I'm still on the fence as to whether I should pursue an adjunct contract for fall or not. On one hand, the idea really, really appeals. I'm spending a lot of time on DD's interests and her education, but, for the last two years, have only done a few brief stints in summer camps or as a workshop clinician in mine. And I miss it. A lot. I miss being in a setting where I actually know what I'm doing most of the time, and I miss being around people who share that interest.
At the same time, I chose not to renew my contract several years back precisely because the time just wasn't working. She was demanding more and more and needed me to be there and be available, not in the same room. Child care was a big problem, and it just was too much stress on me for a job that was, maybe, breaking even financially.
At this point, DD's school, if anything, takes MORE time than it did 2 years ago. She's more independent, but her research interests and working with mentors requires my taking her there and being there. And I can only see that getting worse. I have this fear that I'll pursue a contract, discover that it's completely untenable, and that I'll end up messing up what she's getting now, because, honestly, I can't exactly demand that college professors who are giving of their time to help her work around my schedule. And the whole goal of the conference next week is for her to make more connections with others. Her mentor has a long list of people she wants DD to connect with and meet, many of whom would be well within a reasonable driving range for her to work with them, and some of which are actually at schools close enough that taking classes would be a viable option. I can't see DD being at the point where she won't need me physically there for most of her stuff for several years yet (realistically, getting to any of the local universities would require being able to drive-public transit is non-existent here), and I wouldn't be comfortable dropping her off anyway.
I'm really feeling torn between what I want and what I feel she needs.

# Your tasks
A) Answer these questions about the post on whether to take an adjunct contract:
(i) For how long has the writer done only brief stints in summer camps or as a workshop clinician?
(ii) What does the writer call a big problem at the time of not renewing the contract?
(iii) What is the whole goal of the conference next week?
B) Repeat the part of the post on the adjunct contract starting at "At the same" and ending at "breaking even financially.".

# Information shown
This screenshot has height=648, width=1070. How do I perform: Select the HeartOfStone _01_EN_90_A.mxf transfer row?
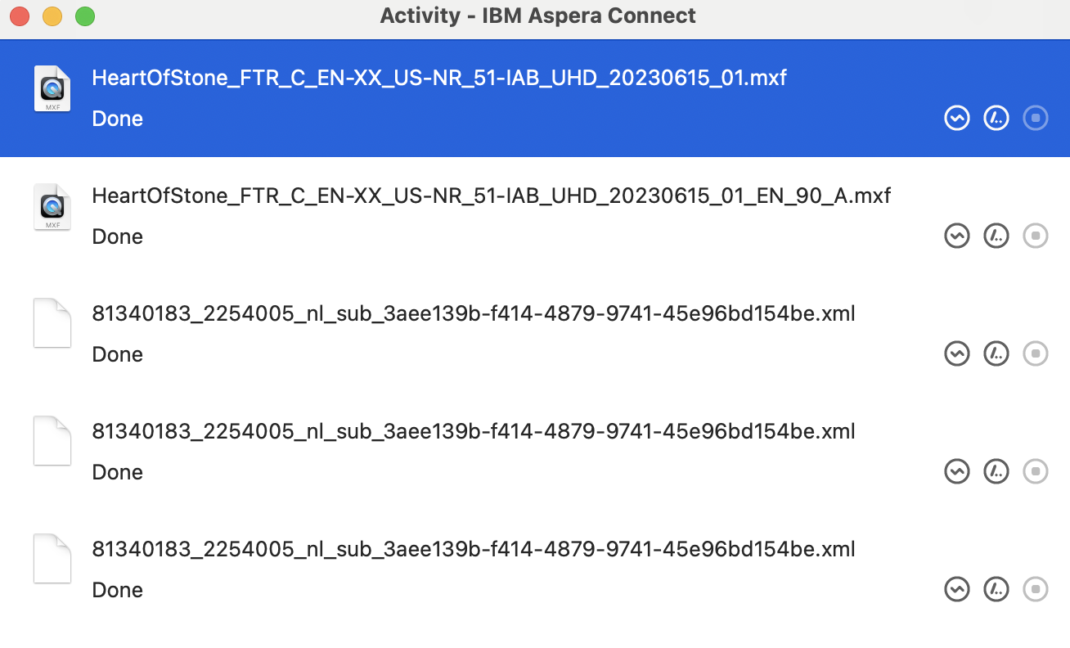click(x=535, y=216)
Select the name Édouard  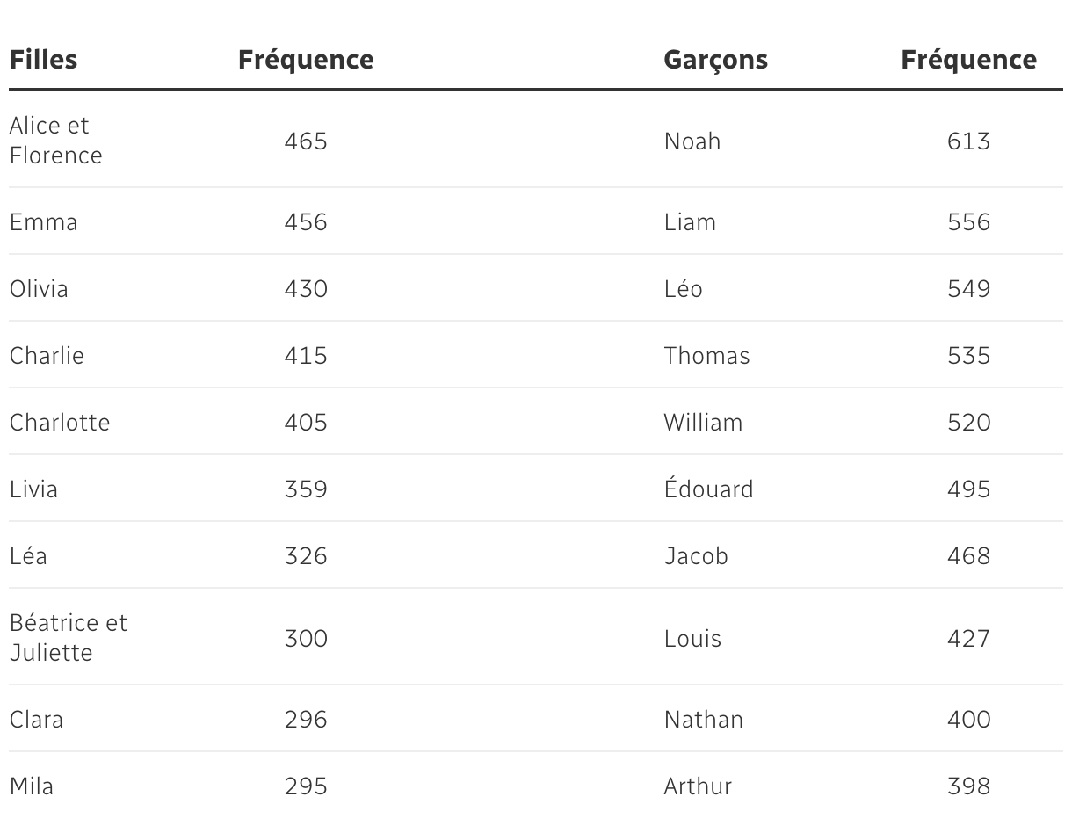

# Results of the exercise
A)
(i) For the last two years.
(ii) Child care.
(iii) For DD to make more connections with others.

B)
At the same time, I chose not to renew my contract several years back precisely because the time just wasn't working. She was demanding more and more and needed me to be there and be available, not in the same room. Child care was a big problem, and it just was too much stress on me for a job that was, maybe, breaking even financially.